* **Required tasks**
#1 In the forum thread below about name tags at Memory Lane/Ann Arbor, what color is the tablecloth on the name tag table?
#2 Output the part of the name tag thread below that begins at the words "## Nickinator (Apr" and stops after the words "free to donate.".
#3 Pick up the forum thread below about name tags at Memory Lane/Ann Arbor and continue it from the point where it stops.

** BEGIN Excerpt to read **

# Name Tags at Memory Lane/Ann Arbor



## Nickinator (Apr 18, 2015)

I will be doing CABE name tags again this year. Plenty of stick on ones for your CABE and "real" name, and I have about 25 or so clear badge holders, first come first served on those. Anyone have extras feel free to donate.

Look for us at the table with the bright orange tablecloth, in honor of.....well you'll figure it out 

Darcie (and Nick)


----------



## Evans200 (Apr 19, 2015)

Thank you for doing this. I'll be sure to see you!!


----------



## Robertriley (Apr 19, 2015)

Take a lot of photos, it would be cool to see who everyone is.


----------



## chitown (Apr 19, 2015)

Robertriley said:


> Take a lot of photos, it would be cool to see who everyone is.




I'll be easy to pick out... I'll be the one with the a beard and wearing a Carhartt jacket.


----------



## catfish (Apr 19, 2015)

I'm easy to spot as well.   Catfish


----------



## Duck (Apr 19, 2015)

** END Excerpt to read **
** BEGIN Material provided **

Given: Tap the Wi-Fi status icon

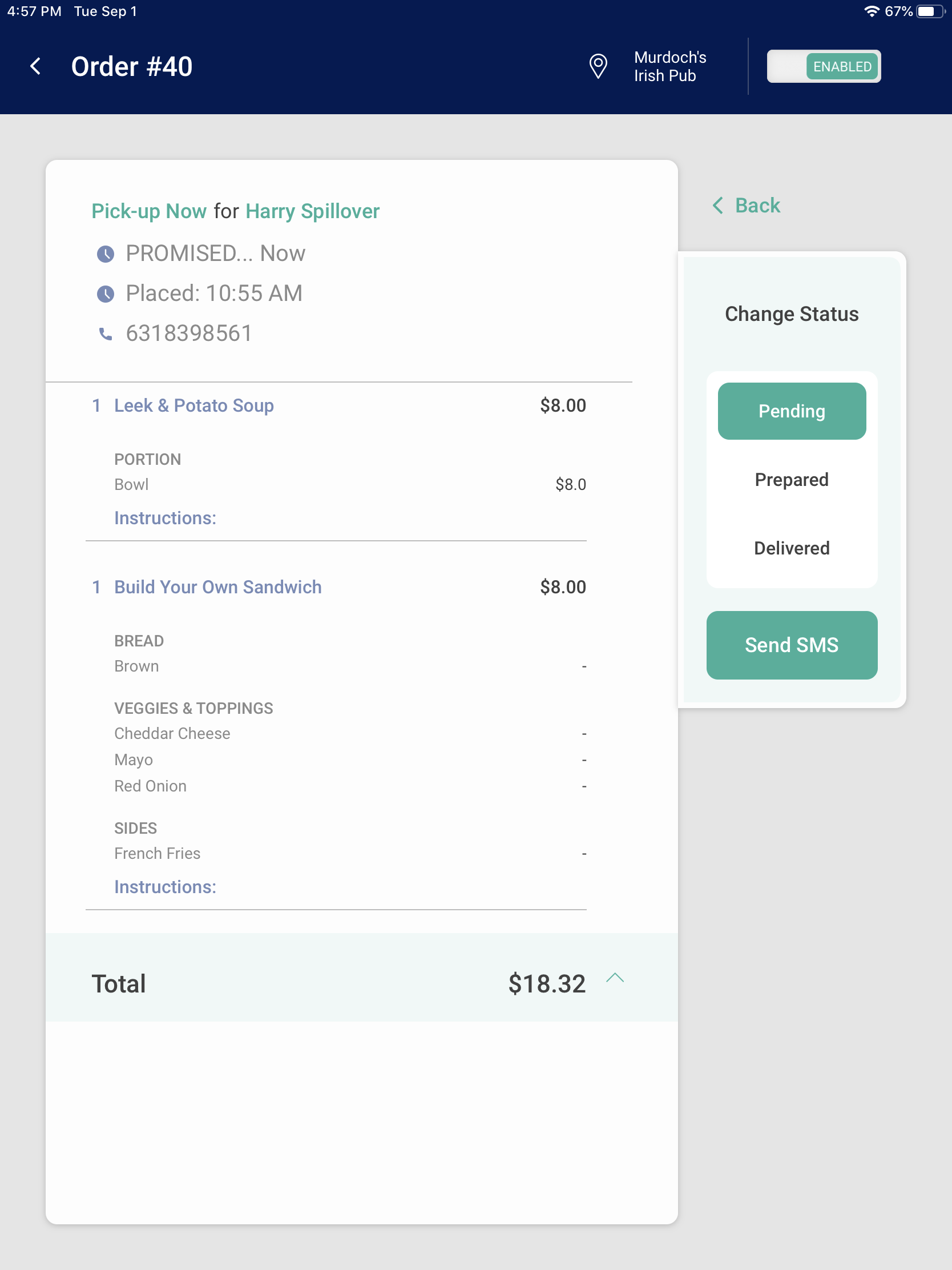Looking at the screenshot, I should point(871,11).
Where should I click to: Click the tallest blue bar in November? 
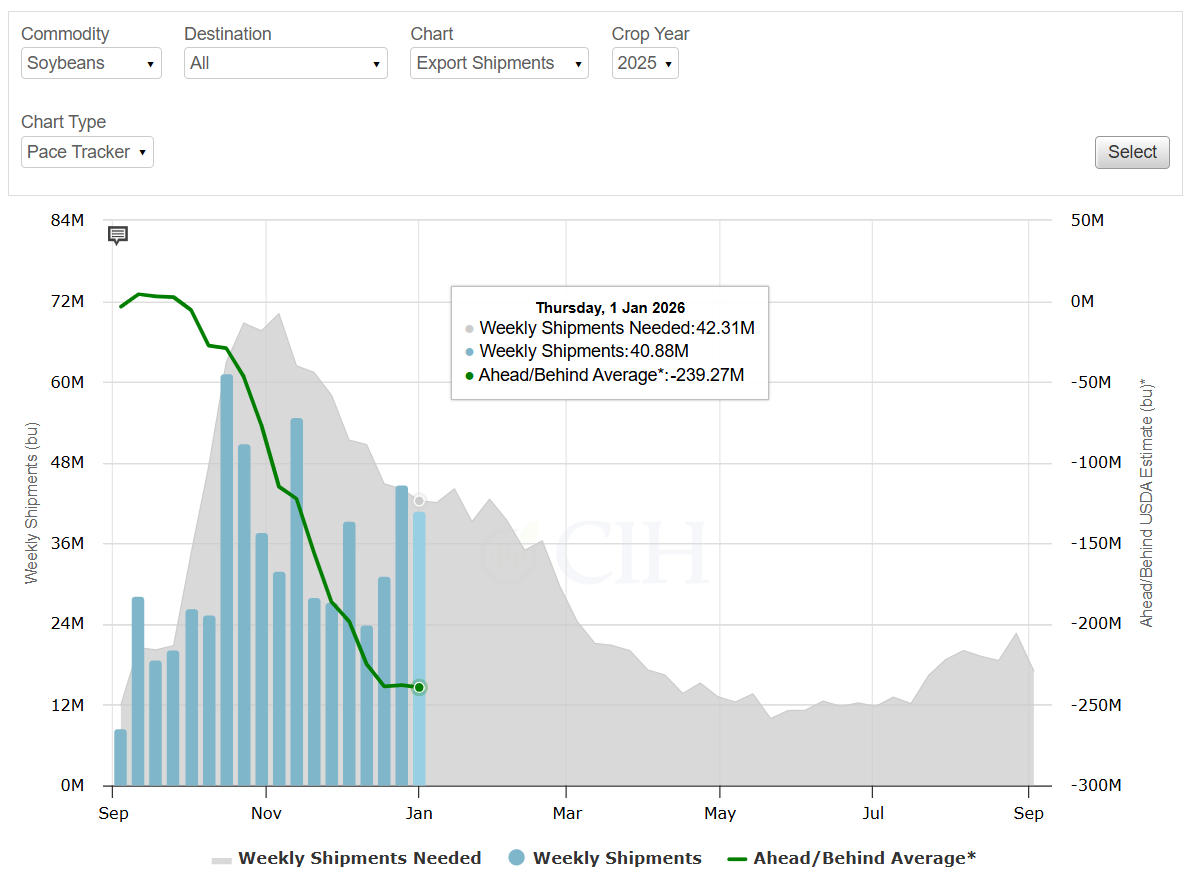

** END Material provided **

* **Answers provided**
#1 Bright orange.

#2
## Nickinator (Apr 18, 2015)

I will be doing CABE name tags again this year. Plenty of stick on ones for your CABE and "real" name, and I have about 25 or so clear badge holders, first come first served on those. Anyone have extras feel free to donate.

#3
catfish said:


> I'm easy to spot as well.   Catfish



Where will you be parked?


----------



## catfish (Apr 19, 2015)

Duck said:


> Where will you be parked?




Same space I always have.


----------



## wcw2323 (Apr 19, 2015)

I'll be there also and will stop by the booth to pick up a badge. Looking forward to meeting fellow CABE folks!

Warren Wallis


----------



## catfish (Apr 19, 2015)

wcw2323 said:


> I'll be there also and will stop by the booth to pick up a badge. Looking forward to meeting fellow CABE folks!
> 
> Warren Wallis




It's all about the badge!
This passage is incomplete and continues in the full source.